4. Relais et promotion dans les organisations d’éducation populaire
Nombreuses sont les associations d’éducation populaire où l’action des femmes en faveur de la promo-tion des idées et des pratiques pédagogiques issues de l’éducation nouvelle a été importante. Après la Seconde Guerre mondiale, ces éducatrices se sont souvent spécialisées dans certains secteurs des loisirs où elles ont eu à cœur d’élaborer/d’adapter puis de transmettre des techniques inspirées de l’éducation nouvelle. Ce projet éditorial est l’occasion de repérer ces instructrices/formatrices en charge de la formation des animateurs/trices qui ont, ensuite, fait vivre ces procédés avec les enfants et des adolescents. Cette entrée sera, enfin, l’occasion d’interro-ger la permanence de ces essais dans un contexte et un environnement singuliers où l’on retrouve bon nombre d’enseignants.

Bibliographie

Compayré G. (1885) Histoire critique des doctrines de l’éducation en France depuis le XVIe siècle. Tome II. Paris : Hachette.
Foulquié P. (1948) Les écoles nouvelles. Paris : PUF.
Gal R. (1966) « Signification historique de l’Éducation nouvelle » – in : G. Mialaret (éd.) Éducation nouvelle et monde moderne (28-54). Paris : PU de Grenoble.
Hameline D. (2000) Courants et contre-courants dans la pédagogie contemporaine. Paris : ESF.
Hofstetter R., Go H.-L. & Riondet X. (dir.) (2018) Les acteurs de l’Éducation nouvelle au XXe siècle. Grenoble : PU de Grenoble.
Kahn P. (2004) L’instituteur et le philosophe. Essai sur la construction et le sens du discours pédagogique de l’école républicaine, 1878-1914. Habilitation à diriger des recherches, Université Paris 5 Descartes.
Key H. (1910) Le siècle de l’enfant. Paris : Flammarion.
Ottavi D. (2004) « La « révolution copernicienne » de la pédagogie » – Le Télémaque II, 28 (19-24).
Pécaut F. (1882) « De l’usage et de l’abus de la pédagogie » – Revue Pédagogique 2 (97-110).
Raillon L. (2004) « L’Éducation nouvelle a-t-elle existé ? » – in : A. Ohayon, D. Ottavi et A. Savoye (éds.) L’Éducation nouvelle, histoire, présence et devenir (317-326). Berne : Peter Lang.

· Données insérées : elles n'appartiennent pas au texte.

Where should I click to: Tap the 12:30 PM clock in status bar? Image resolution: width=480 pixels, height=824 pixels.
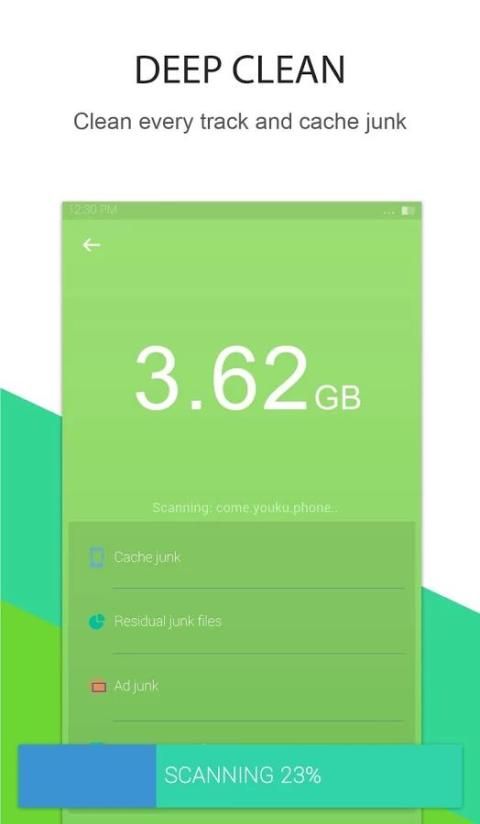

Calendrier et consignes aux auteurs

Décembre 2019 : Appel à contributions
15 mars 2020 : Réception des projets d’articles (voir ci-dessous)
1er avril 2020 : Sélection des propositions de contribution et réponse aux auteurs
1er septembre 2020 : Livraison des articles
Septembre-Novembre 2020 : Double expertise des textes
Décembre 2020 – Mars 2021 : Navettes entre les auteurs, le directeur du numéro et les experts
Mai 2021 : Livraison du dossier (articles dans leurs versions définitives accompagnés de l’introduction).

Nous attendons pour le 15 mars 2020 un résumé d’une page présentant le projet d’article envisagé, où les auteurs indiqueront une problématique générale et le questionnement qui en découle sans omettre de préciser le numéro de l’axe dans lequel ils s’inscrivent. Enfin, une liste des références bibliographiques accompagnées des sources archivistiques mobilisées dans le cadre de l’étude entreprise seront jointes au résumé.

Vous veillerez à y indiquer également :
 vos noms, prénoms
 votre institution
 votre adresse postale professionnelle et une adresse électronique
 un titre d’article

Les propositions sont à envoyer en fichier attaché (en format. doc ou. docx) à Laurent Gutierrez par courriel à l’adresse lgutierrez76ataol.com

Si vous souhaitez envoyer un article développé dès cette première échéance, nous le lirons avec la même attention.
L’intitulé du fichier sera nommé comme suit : Spirale68 votre nom.doc (ou. docx).
Les propositions retenues donneront lieu à une proposition d’article qui n’excèdera pas 30 000 signes (espaces compris), attendue pour le 1er septembre 2020. Elle sera rédigée en utilisant la feuille de style et en suivant strictement les options rédactionnelles spécifiques à la revue Spirale, notamment en ce qui concerne la bibliographie : http://spirale-edu-revue.fr/spip.php?article635
Elle sera soumise à un logiciel anti-plagiat avant le processus d’expertise.
Si des révisions devaient être nécessaires, la version définitive des articles et de la présentation devra être remise au plus tard début mai 2021.